基因表达的精确调控是生命活动的核心,而启动子与增强子之间的长程相互作用在这一过程中起着决定性作用。然而,如何从海量的基因组序列及复杂的表观遗传修饰中准确预测基因表达水平,一直是计算生物学领域的重大挑战。近日,研究人员在《Nature Communications》上发表了名为EPInformer的创新深度学习框架,为解析这一复杂机制提供了新的视角。
EPInformer的核心优势在于其多模态整合能力。该模型不仅能够处理启动子和增强子的原始DNA序列信息,还能深度融合染色质可及性(如ATAC-seq数据)以及多种组蛋白修饰(如H3K27ac, H3K4me3等)的多模态表观遗传特征。通过引入Transformer架构,EPInformer能够高效捕捉远端调控元件与启动子之间的长程依赖关系,从而克服了传统模型在处理复杂基因调控网络时的局限性。

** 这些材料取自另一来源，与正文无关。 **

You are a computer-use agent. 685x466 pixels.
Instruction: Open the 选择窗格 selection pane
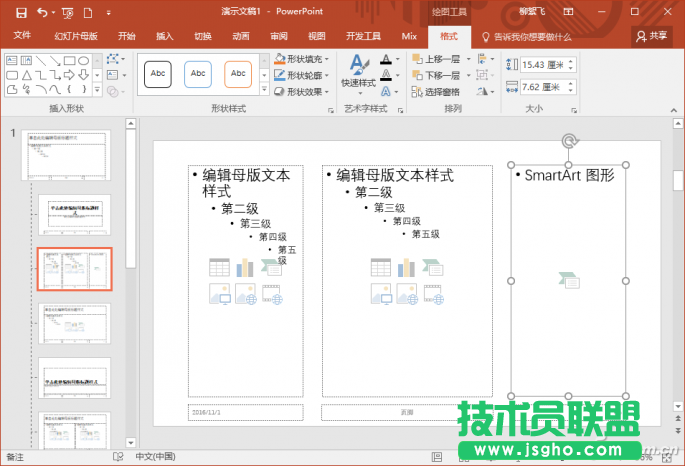click(x=435, y=91)
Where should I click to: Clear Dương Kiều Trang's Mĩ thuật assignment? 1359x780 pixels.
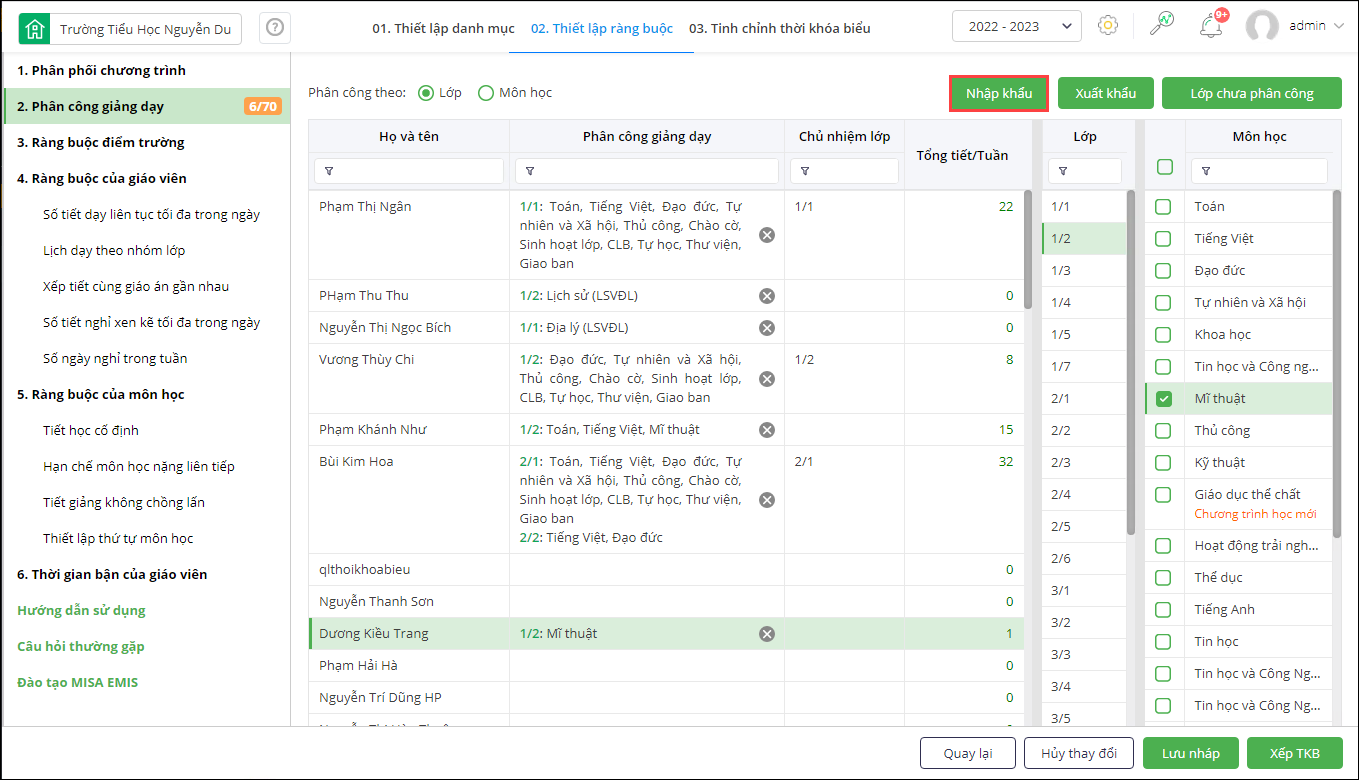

在实验验证阶段,研究团队利用多种细胞系对EPInformer进行了广泛测试。结果显示,该模型在预测基因表达水平方面表现出了极高的准确性,尤其是在捕捉组织特异性表达模式方面,显著优于现有的基准模型。此外,通过对模型注意力权重的分析,研究人员成功识别出了一系列关键的调控基序(Motifs),这些基序与已知的转录因子结合位点高度吻合,进一步验证了模型的生物学可解释性。
EPInformer不仅是一个强大的预测工具,其在跨细胞系预测任务中的出色表现,证明了其在理解不同生理和病理状态下基因调控机制的潜力。未来,该模型有望被广泛应用于识别与人类疾病相关的非编码区变异,为精准医学研究提供重要的理论支撑和数据挖掘手段。
Journal Reference: EPInformer: scalable and integrative prediction of gene expression from promoter-enhancer sequences with multimodal epigenomic profiles. Nature Communications.